#### Exercise details:
Could you repeat the records below with "Viewport" swapped for "Window" throughout, changing nothing else and leaving out the pictures?

#### Extracted information:
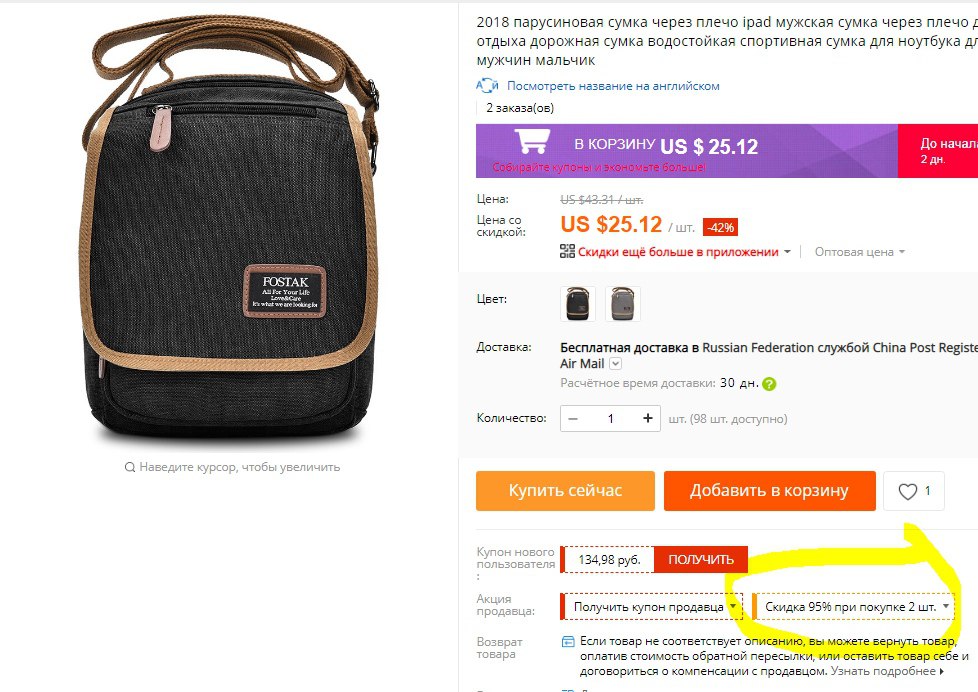
Task: Click the Купить сейчас button
Action: [x=565, y=491]
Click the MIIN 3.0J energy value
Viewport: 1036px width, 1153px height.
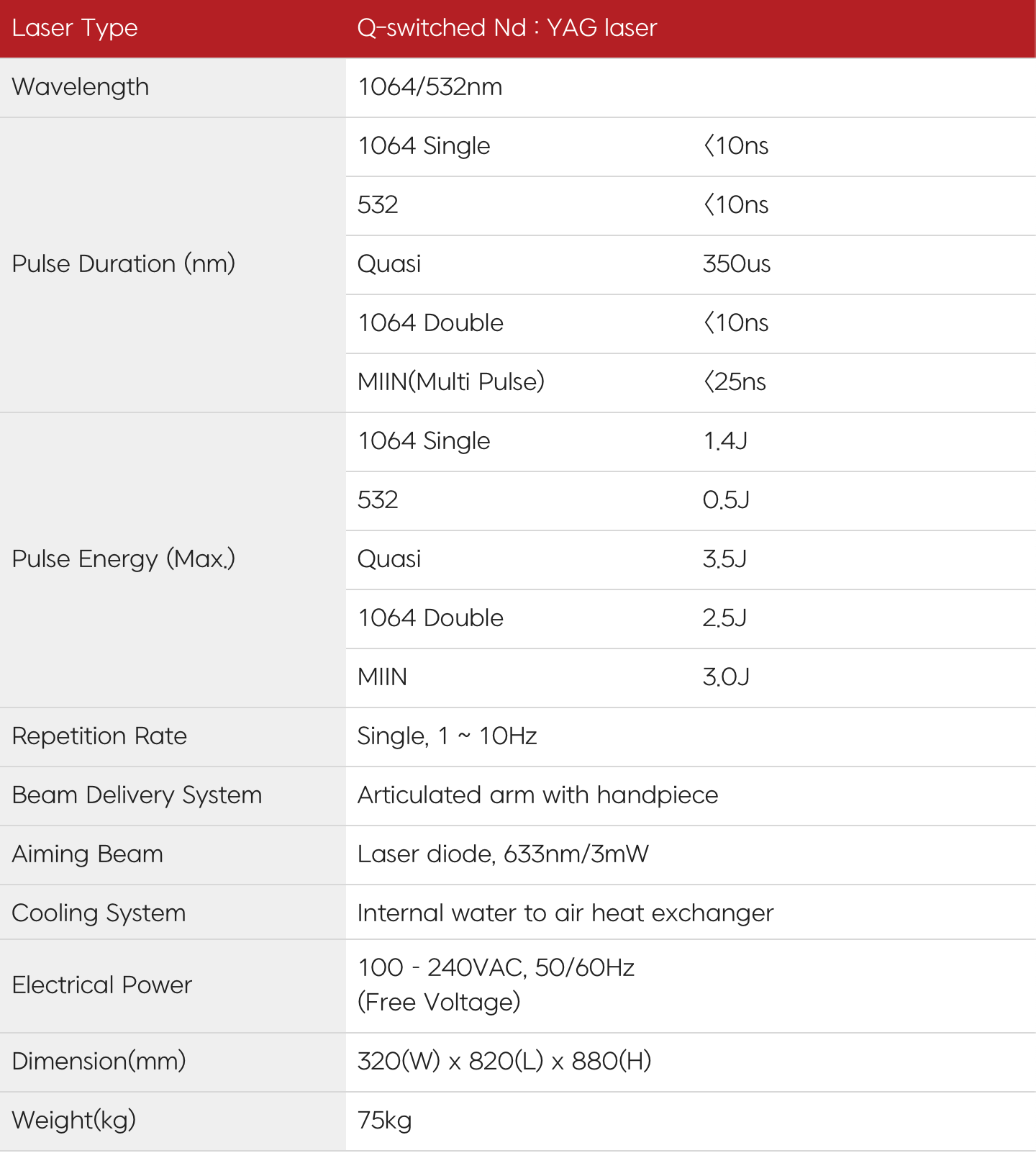click(726, 677)
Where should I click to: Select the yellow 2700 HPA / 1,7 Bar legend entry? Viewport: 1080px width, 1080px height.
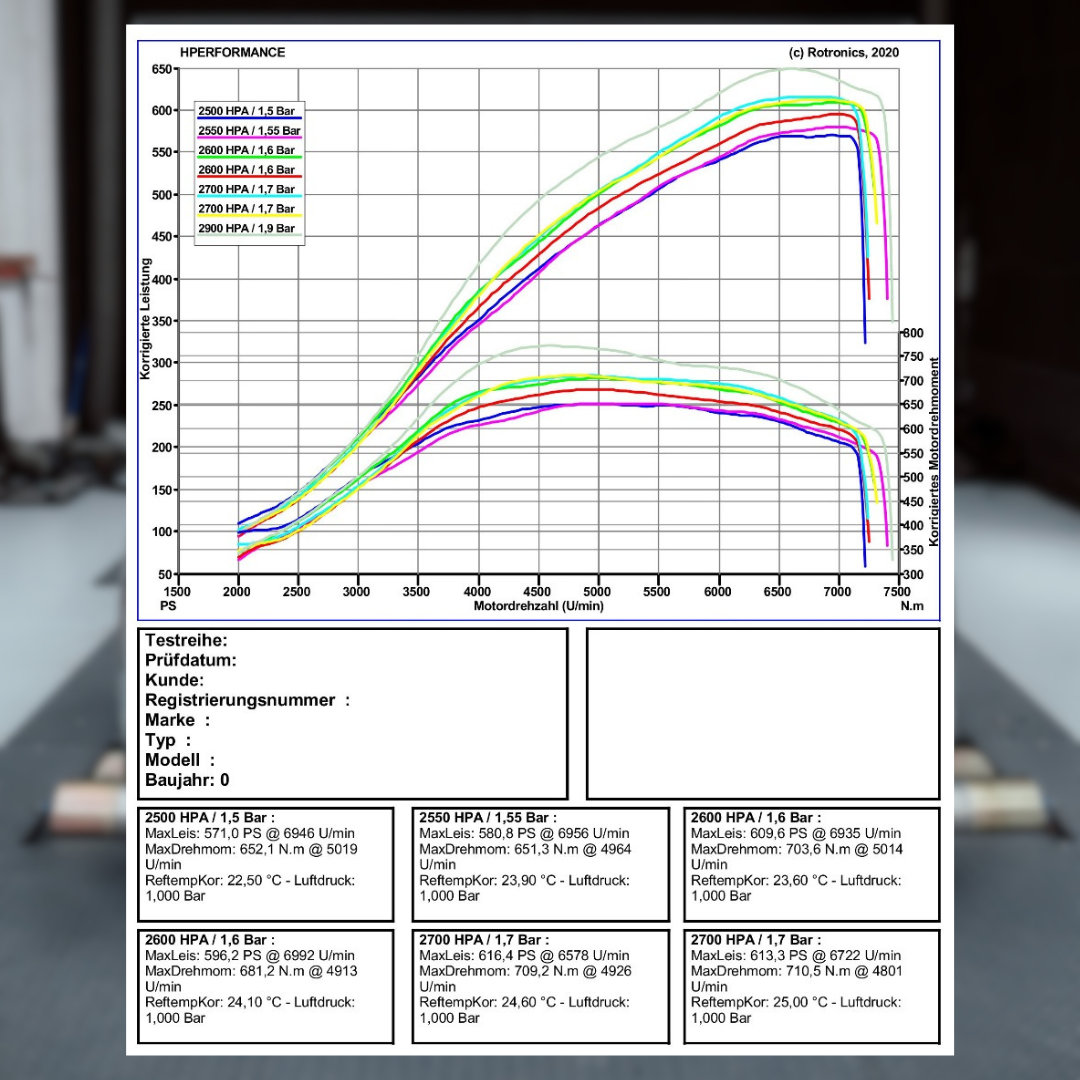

#### Solution below:
Task: Click the Купить сейчас button
Action: [x=565, y=491]
Click the MIIN 3.0J energy value
Window: 1036px width, 1153px height.
click(726, 677)
Where should I click to: Select the yellow 2700 HPA / 1,7 Bar legend entry? Window: 1080px width, 1080px height.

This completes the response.